--- EXCERPT TO READ ---
How to use Base64 to encrypt a string that exceeds the maximum length of string type

Primary tabs

Now I want to return a large amount of data to the front end. The string length has reached 40000 +, and the returned data needs to be encrypted by AES + Base64. I can convert the string into a stream. AES can use the AESCBCEncryptStream method to encrypt, but Base64 has no stream method。Anyone who get the solution  would you kindly share the solution please。

Any help would be appreciated. Thanks!

Replies

/// Encode a stream as BASE64
ClassMethod Base64EncodeStream(
  pStream As %Stream,
  Output pEncoded As %StreamAs %Status
{
  tSC=$$$OK
  try {
    tSC=pStream.Rewind()
    q:$$$ISERR(tSC)

    pEncoded=##class(%Stream.TmpCharacter).%New()
    while 'pStream.AtEnd {
      tLen=5700 
      tSC=pEncoded.Write($system.Encryption.Base64Encode(pStream.Read(.tLen)))
      q:$$$ISERR(tSC)
    }
    q:$$$ISERR(tSC)
        
    tSC=pEncoded.Rewind()
  catch (e{
    tSC=e.AsStatus()
  }
  tSC
}

Base64 encoding only works on strings of 8-bit bytes.  If you have a Unicode string with a character with an encoded value greater than 255 then direct Base64 encoding is not possible.  The following documentation excerpt from the %SYSTEM.Encryption.Base64Encode Class Reference page will describe a first step at turning Unicode into a UTF-8 byte string and then applying the Base64 encoding to that byte string (but if your encoded stream exceeds the string limit in size then you will need to do more.)

--- EXERCISE A ---
Please write out, word for word, the passage of the Base64 thread that opens with the words containing "Primary tabs" and closes with "the solution please。".

--- EXERCISE MATERIALS ---

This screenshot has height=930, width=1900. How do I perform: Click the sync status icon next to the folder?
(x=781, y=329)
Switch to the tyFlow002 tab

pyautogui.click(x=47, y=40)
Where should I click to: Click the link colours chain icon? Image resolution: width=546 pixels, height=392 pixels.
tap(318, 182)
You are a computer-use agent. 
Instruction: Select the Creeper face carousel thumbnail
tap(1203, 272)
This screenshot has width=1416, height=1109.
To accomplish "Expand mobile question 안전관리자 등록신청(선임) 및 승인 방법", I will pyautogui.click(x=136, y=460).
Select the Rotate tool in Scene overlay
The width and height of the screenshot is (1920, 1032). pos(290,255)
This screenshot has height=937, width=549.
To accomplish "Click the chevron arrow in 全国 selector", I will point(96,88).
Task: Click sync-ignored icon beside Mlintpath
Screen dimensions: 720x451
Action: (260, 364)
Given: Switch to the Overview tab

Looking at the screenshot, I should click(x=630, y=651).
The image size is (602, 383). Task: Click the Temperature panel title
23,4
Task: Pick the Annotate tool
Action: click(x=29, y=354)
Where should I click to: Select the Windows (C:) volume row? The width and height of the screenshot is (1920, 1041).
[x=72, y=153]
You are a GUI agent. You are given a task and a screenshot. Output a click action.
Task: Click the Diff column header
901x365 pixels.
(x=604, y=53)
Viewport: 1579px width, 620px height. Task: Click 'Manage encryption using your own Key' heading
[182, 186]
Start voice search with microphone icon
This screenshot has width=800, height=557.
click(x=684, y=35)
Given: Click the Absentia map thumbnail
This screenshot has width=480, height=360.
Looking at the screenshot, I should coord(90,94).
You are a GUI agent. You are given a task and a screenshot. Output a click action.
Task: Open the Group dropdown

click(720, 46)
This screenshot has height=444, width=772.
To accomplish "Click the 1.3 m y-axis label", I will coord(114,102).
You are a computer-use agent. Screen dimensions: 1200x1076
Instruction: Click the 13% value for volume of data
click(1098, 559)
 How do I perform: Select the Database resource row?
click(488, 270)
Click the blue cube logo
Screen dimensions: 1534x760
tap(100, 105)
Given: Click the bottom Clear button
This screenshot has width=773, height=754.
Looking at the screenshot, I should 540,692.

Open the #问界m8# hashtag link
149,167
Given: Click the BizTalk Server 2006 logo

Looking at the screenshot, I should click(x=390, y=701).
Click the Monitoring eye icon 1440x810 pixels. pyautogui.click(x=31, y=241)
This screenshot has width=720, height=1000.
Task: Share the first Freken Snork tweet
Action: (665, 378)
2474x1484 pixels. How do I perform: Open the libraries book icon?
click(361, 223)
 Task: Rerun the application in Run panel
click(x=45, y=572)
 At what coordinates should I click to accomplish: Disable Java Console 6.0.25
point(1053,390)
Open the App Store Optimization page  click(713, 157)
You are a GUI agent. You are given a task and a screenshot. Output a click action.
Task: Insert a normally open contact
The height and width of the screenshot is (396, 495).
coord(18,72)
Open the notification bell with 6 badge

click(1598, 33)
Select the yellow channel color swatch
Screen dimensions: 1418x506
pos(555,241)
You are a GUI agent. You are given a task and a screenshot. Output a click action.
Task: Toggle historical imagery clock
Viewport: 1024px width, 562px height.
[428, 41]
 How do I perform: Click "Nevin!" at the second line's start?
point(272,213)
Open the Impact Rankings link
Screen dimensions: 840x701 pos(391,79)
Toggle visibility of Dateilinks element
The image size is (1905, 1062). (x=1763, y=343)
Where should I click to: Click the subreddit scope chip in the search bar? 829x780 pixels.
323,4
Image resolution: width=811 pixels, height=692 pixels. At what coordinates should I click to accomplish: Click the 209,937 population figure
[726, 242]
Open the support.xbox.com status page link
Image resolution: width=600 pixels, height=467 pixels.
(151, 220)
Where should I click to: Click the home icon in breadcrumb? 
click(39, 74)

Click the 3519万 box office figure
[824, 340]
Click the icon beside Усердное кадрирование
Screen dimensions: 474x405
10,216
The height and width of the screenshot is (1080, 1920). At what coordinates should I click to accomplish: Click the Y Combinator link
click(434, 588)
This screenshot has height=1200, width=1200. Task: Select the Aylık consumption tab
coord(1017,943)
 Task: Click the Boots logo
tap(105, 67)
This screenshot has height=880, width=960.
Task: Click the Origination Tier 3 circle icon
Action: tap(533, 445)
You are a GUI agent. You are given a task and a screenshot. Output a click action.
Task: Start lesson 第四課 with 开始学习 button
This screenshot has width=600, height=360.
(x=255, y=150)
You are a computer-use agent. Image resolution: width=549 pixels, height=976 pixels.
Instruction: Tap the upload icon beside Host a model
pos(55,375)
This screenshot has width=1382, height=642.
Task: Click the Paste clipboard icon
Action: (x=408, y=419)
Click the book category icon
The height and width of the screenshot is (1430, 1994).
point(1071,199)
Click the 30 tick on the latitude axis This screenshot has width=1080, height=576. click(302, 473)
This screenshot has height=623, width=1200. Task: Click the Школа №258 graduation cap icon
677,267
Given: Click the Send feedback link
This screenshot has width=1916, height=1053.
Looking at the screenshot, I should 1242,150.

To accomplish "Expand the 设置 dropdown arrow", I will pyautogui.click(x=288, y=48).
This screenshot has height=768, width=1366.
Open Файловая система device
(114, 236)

--- EXERCISE B ---
From the entries above, pull out the lines unchanged, starting with the line that contains "Where should I click to: Click the subreddit" and ending with the line that contains "(x=255, y=150)", both included.

--- FULL ANSWER A ---
Primary tabs

Now I want to return a large amount of data to the front end. The string length has reached 40000 +, and the returned data needs to be encrypted by AES + Base64. I can convert the string into a stream. AES can use the AESCBCEncryptStream method to encrypt, but Base64 has no stream method。Anyone who get the solution  would you kindly share the solution please。

--- FULL ANSWER B ---
Where should I click to: Click the subreddit scope chip in the search bar? 829x780 pixels.
323,4
Image resolution: width=811 pixels, height=692 pixels. At what coordinates should I click to accomplish: Click the 209,937 population figure
[726, 242]
Open the support.xbox.com status page link
Image resolution: width=600 pixels, height=467 pixels.
(151, 220)
Where should I click to: Click the home icon in breadcrumb? 
click(39, 74)

Click the 3519万 box office figure
[824, 340]
Click the icon beside Усердное кадрирование
Screen dimensions: 474x405
10,216
The height and width of the screenshot is (1080, 1920). At what coordinates should I click to accomplish: Click the Y Combinator link
click(434, 588)
This screenshot has height=1200, width=1200. Task: Select the Aylık consumption tab
coord(1017,943)
 Task: Click the Boots logo
tap(105, 67)
This screenshot has height=880, width=960.
Task: Click the Origination Tier 3 circle icon
Action: tap(533, 445)
You are a GUI agent. You are given a task and a screenshot. Output a click action.
Task: Start lesson 第四課 with 开始学习 button
This screenshot has width=600, height=360.
(x=255, y=150)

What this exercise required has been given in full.